-- STATED EXERCISE --
Retype the lines of the records below, starting with the line containing "Task: Click the Exportar link" and ending with the line containing "Action: point(45,161)", both included, with no changes.

-- THE DATA --

------------------------

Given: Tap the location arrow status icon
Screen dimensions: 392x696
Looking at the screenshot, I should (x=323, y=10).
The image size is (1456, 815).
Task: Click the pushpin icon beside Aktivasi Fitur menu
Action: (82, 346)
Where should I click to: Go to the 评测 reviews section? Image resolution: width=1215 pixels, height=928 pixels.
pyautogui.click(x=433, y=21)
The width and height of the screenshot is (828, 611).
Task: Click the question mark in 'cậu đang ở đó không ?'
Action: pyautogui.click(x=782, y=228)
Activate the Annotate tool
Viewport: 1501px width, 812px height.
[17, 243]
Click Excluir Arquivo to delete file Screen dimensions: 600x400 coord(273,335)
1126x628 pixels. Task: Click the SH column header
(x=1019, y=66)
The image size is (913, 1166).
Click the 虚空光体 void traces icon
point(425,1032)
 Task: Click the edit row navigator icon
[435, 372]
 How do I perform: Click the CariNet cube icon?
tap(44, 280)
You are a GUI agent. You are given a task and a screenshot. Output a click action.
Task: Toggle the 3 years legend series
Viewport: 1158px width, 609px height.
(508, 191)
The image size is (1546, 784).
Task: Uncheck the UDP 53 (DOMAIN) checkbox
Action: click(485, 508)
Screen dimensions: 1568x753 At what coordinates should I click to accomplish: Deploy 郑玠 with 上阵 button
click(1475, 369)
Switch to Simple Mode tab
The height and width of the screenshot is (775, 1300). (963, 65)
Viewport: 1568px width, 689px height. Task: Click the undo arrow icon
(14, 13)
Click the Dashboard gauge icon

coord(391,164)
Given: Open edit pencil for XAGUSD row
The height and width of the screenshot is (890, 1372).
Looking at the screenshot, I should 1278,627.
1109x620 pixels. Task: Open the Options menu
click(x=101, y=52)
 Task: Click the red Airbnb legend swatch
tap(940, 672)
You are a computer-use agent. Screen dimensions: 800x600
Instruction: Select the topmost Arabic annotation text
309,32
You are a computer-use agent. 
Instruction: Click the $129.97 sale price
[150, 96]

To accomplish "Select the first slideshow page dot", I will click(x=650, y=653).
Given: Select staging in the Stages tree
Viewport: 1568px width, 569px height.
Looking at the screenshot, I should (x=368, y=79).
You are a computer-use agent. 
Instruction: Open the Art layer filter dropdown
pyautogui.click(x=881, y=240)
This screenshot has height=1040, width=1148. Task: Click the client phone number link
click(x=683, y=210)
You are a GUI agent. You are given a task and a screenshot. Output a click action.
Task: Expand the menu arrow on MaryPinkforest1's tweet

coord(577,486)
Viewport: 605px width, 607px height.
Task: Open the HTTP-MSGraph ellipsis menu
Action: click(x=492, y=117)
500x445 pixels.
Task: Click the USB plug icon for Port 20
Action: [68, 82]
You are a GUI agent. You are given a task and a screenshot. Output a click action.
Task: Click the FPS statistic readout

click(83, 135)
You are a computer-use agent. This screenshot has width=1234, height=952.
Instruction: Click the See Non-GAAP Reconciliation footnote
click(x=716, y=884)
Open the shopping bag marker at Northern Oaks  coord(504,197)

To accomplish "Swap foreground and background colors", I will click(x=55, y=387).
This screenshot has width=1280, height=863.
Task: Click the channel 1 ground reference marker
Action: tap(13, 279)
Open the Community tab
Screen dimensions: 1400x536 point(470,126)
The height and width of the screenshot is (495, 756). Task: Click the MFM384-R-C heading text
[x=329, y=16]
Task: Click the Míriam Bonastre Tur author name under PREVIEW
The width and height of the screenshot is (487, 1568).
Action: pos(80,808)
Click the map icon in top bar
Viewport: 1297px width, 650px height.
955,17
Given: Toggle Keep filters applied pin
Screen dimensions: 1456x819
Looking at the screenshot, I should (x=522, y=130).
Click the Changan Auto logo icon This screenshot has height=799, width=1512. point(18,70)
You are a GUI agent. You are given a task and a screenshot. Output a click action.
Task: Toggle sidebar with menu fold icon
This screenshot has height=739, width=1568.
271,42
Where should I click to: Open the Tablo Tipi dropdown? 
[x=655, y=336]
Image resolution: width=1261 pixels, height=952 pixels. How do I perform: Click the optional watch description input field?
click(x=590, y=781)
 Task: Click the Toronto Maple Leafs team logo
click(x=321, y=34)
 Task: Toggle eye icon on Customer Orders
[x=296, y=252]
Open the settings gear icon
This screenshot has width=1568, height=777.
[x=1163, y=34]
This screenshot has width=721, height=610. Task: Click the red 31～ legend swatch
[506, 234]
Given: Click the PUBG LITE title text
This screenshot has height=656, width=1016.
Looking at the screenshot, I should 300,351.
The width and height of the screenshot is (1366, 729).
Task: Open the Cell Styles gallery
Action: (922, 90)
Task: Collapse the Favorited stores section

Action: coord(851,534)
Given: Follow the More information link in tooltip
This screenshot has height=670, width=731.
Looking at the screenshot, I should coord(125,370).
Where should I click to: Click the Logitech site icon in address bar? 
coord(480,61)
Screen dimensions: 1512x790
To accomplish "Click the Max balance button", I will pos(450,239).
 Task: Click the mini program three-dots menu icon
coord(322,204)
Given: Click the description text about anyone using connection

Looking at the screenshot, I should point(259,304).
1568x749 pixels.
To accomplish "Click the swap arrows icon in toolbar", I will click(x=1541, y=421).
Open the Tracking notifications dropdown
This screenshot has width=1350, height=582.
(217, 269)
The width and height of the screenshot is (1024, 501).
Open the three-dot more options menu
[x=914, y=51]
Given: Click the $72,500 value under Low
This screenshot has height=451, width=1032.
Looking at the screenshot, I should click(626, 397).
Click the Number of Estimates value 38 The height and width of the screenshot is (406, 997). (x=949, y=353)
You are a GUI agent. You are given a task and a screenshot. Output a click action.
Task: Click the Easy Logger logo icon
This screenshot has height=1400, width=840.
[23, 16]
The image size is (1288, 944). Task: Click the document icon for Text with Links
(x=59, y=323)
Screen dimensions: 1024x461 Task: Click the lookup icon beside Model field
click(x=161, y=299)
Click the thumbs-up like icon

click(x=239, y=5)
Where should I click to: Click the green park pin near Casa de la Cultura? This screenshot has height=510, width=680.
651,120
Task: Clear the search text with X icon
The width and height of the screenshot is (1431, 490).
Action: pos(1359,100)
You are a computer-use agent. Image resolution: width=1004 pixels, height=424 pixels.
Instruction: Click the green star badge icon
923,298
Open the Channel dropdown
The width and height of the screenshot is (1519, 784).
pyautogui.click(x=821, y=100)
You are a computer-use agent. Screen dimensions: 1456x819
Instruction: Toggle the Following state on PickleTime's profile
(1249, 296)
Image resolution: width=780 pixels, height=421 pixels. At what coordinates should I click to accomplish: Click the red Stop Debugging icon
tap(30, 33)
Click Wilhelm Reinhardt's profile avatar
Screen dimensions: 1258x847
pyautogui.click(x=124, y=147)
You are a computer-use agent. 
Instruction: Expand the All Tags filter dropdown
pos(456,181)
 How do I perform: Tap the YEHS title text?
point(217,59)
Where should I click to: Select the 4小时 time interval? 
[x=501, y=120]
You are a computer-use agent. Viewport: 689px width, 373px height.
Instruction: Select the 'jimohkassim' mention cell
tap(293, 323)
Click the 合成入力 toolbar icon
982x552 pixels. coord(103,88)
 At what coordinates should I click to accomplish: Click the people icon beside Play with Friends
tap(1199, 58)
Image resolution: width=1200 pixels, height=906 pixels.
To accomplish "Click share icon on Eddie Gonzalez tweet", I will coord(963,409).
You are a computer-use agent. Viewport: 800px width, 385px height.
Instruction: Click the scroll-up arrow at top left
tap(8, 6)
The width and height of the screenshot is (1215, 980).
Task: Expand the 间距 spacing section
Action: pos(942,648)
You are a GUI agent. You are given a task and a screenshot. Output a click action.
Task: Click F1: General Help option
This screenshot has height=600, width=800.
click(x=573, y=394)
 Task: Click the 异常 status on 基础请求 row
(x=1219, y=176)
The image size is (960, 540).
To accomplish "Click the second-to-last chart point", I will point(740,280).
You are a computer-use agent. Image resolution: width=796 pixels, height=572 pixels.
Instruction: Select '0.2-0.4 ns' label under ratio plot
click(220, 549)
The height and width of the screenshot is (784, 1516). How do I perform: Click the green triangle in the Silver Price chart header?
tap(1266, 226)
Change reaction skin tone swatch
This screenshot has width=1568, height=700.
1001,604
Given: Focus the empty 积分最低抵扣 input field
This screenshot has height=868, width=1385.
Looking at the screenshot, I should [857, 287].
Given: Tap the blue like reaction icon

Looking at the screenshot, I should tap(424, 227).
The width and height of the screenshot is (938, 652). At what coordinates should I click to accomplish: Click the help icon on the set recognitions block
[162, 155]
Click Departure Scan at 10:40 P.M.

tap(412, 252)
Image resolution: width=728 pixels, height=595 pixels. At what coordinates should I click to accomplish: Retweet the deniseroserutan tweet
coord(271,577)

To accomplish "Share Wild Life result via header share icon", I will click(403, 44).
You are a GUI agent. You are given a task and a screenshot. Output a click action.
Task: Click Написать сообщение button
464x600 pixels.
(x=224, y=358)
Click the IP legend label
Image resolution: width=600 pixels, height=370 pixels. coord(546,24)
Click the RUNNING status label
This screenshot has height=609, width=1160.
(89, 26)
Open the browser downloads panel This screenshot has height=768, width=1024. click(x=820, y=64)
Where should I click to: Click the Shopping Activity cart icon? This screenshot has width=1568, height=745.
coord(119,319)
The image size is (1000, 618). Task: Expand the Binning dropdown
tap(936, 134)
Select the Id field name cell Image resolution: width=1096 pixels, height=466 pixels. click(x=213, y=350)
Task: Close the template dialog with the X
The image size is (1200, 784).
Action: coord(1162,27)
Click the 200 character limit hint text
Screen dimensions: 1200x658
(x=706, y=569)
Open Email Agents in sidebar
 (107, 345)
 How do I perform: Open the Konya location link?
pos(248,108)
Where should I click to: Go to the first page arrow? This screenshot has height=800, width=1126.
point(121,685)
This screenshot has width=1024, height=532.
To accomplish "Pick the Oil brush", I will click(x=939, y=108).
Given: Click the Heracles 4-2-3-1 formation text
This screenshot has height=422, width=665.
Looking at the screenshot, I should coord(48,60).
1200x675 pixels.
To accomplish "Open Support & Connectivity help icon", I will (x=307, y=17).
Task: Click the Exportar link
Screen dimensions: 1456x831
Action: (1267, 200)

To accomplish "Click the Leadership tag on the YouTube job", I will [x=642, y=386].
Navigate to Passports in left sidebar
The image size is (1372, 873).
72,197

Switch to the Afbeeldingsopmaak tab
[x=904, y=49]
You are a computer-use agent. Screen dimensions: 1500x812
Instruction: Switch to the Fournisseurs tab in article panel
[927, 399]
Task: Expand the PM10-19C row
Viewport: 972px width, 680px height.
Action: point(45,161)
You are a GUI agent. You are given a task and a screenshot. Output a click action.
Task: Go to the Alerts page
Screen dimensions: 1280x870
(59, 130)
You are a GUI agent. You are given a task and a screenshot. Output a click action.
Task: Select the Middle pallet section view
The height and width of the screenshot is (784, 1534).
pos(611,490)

------------------------

-- SOLUTION FOR THIS EXERCISE --
Task: Click the Exportar link
Screen dimensions: 1456x831
Action: (1267, 200)

To accomplish "Click the Leadership tag on the YouTube job", I will [x=642, y=386].
Navigate to Passports in left sidebar
The image size is (1372, 873).
72,197

Switch to the Afbeeldingsopmaak tab
[x=904, y=49]
You are a computer-use agent. Screen dimensions: 1500x812
Instruction: Switch to the Fournisseurs tab in article panel
[927, 399]
Task: Expand the PM10-19C row
Viewport: 972px width, 680px height.
Action: point(45,161)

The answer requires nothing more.